Diese miserable Erfolgsbilanz erreicht Basel-Stadt mit dem gesamtschweizerisch höchsten Personalaufwand pro Schüler in der obligatorischen Schule. 2018 betrugen diese Ausgaben knapp 20’000 Franken, doppelt so viel wie in den Kantonen Wallis und Appenzell Innerrhoden und etwa 7000 Franken mehr als der schweizerische Durchschnitt.
Wiedereinführung der Kleinklassen ist zentral
Unsere Schulen brauchen also nicht mehr Geld, sondern tiefgreifende Reformen. Dabei kommen der Wiedereinführung der Kleinklassen und der Abschaffung der fundamentalistischen Basler Version der Integrativen Schule eine zentrale Rolle zu. Es ist offensichtlich, dass dieses Modell an den Realitäten scheitert, weil es die vorhandene und unvermeidliche Heterogenität in den Klassen zusätzlich noch vergrössert, mit entsprechend negativem Effekt auf die Ausbildungsqualität auf allen Leistungsniveaus.

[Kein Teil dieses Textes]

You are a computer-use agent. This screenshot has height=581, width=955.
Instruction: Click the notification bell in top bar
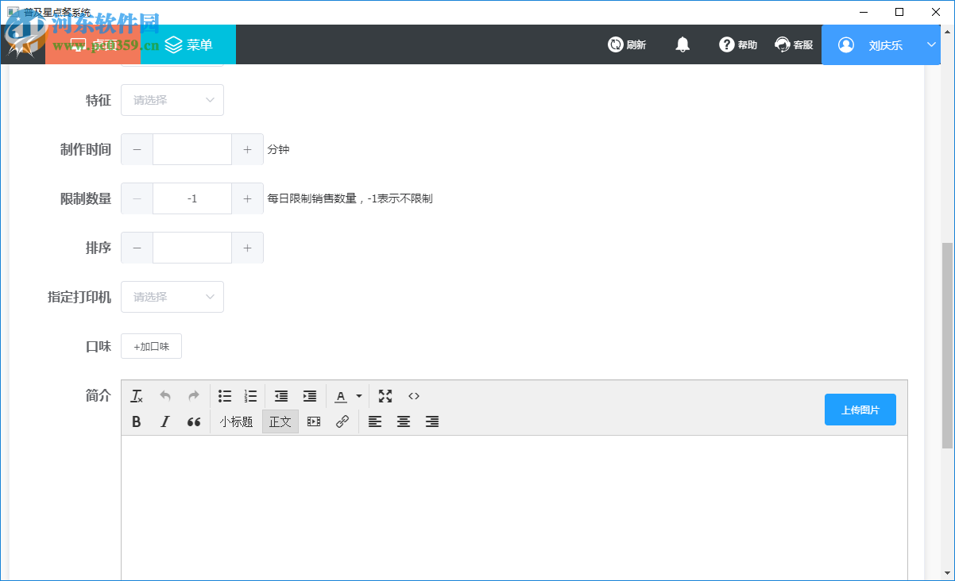click(682, 45)
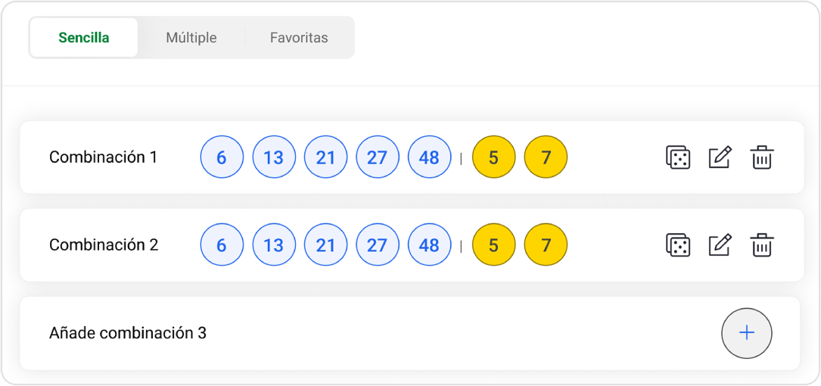The width and height of the screenshot is (821, 386).
Task: Add combination 3 with the plus button
Action: pyautogui.click(x=746, y=333)
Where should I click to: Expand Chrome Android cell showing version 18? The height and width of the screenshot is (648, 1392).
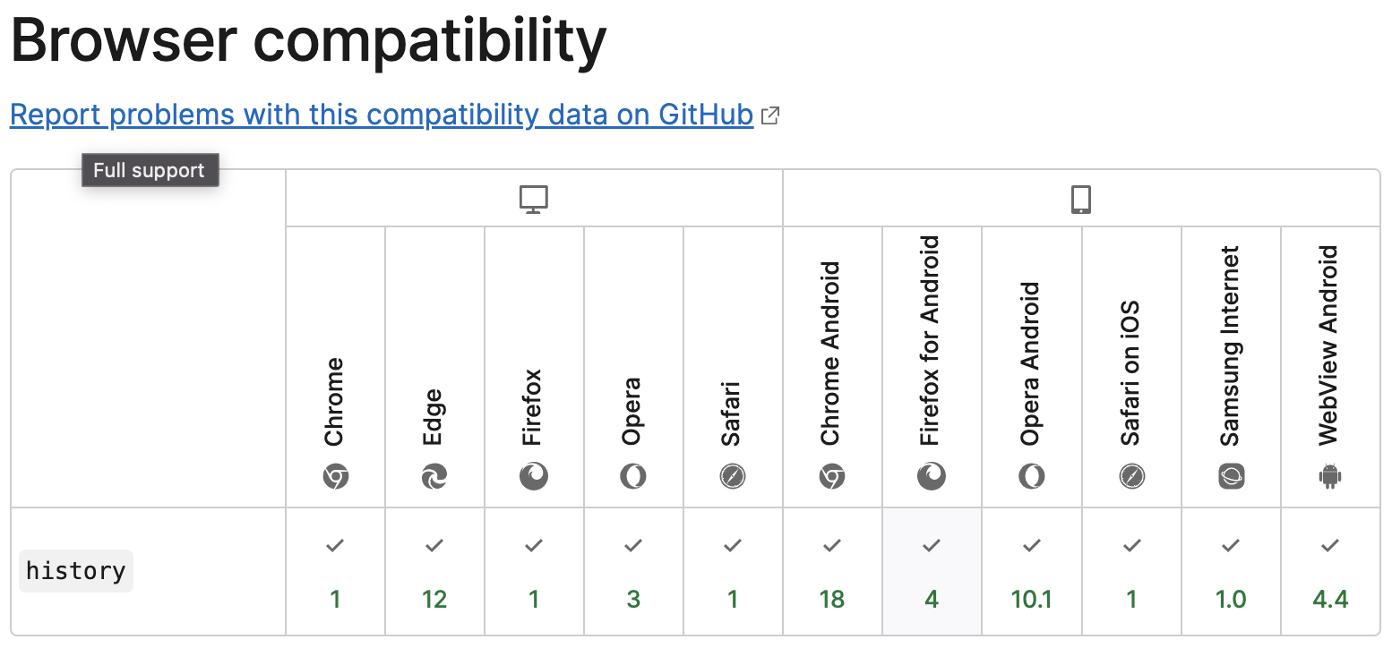tap(832, 571)
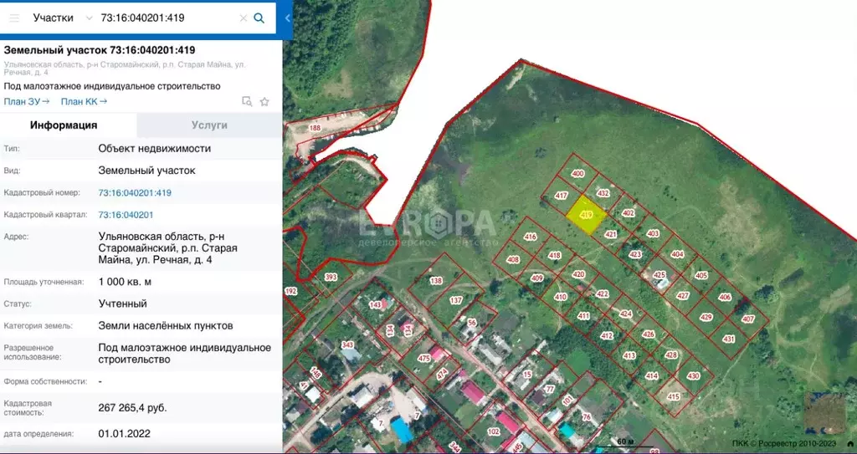Viewport: 857px width, 454px height.
Task: Collapse the side panel with arrow
Action: [287, 18]
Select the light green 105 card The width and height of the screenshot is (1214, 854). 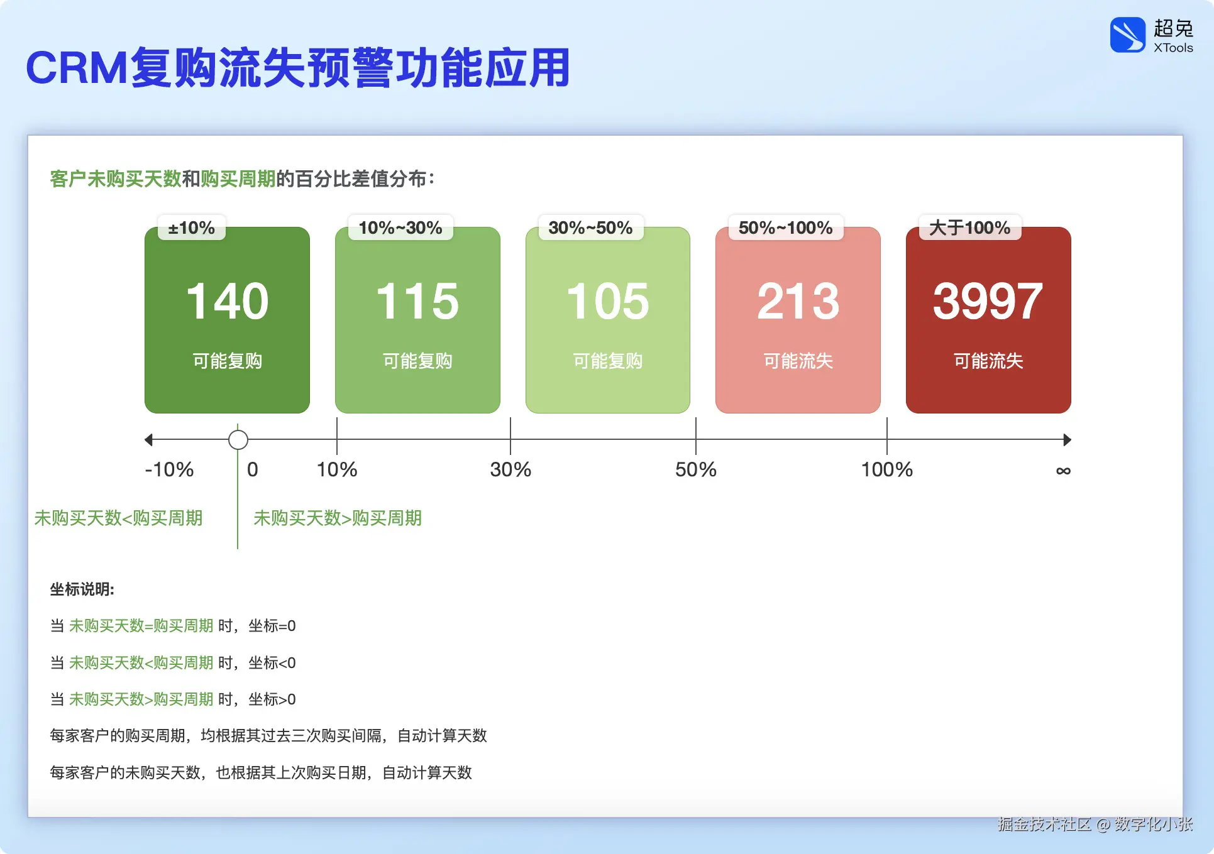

Die Fülle der Herausforderungen zeigt, dass dem Erziehungsdepartement in Zukunft eine zentrale und noch bedeutendere Rolle zukommt. Gefordert sind im ED auf allen Stufen - bis hinauf zur Spitze - Mitarbeiterinnen und Mitarbeiter, die kompetent und engagiert arbeiten und den Bezug zur schulischen Wirklichkeit nicht noch mehr aus den Augen verlieren. Hier ist noch viel Luft nach oben.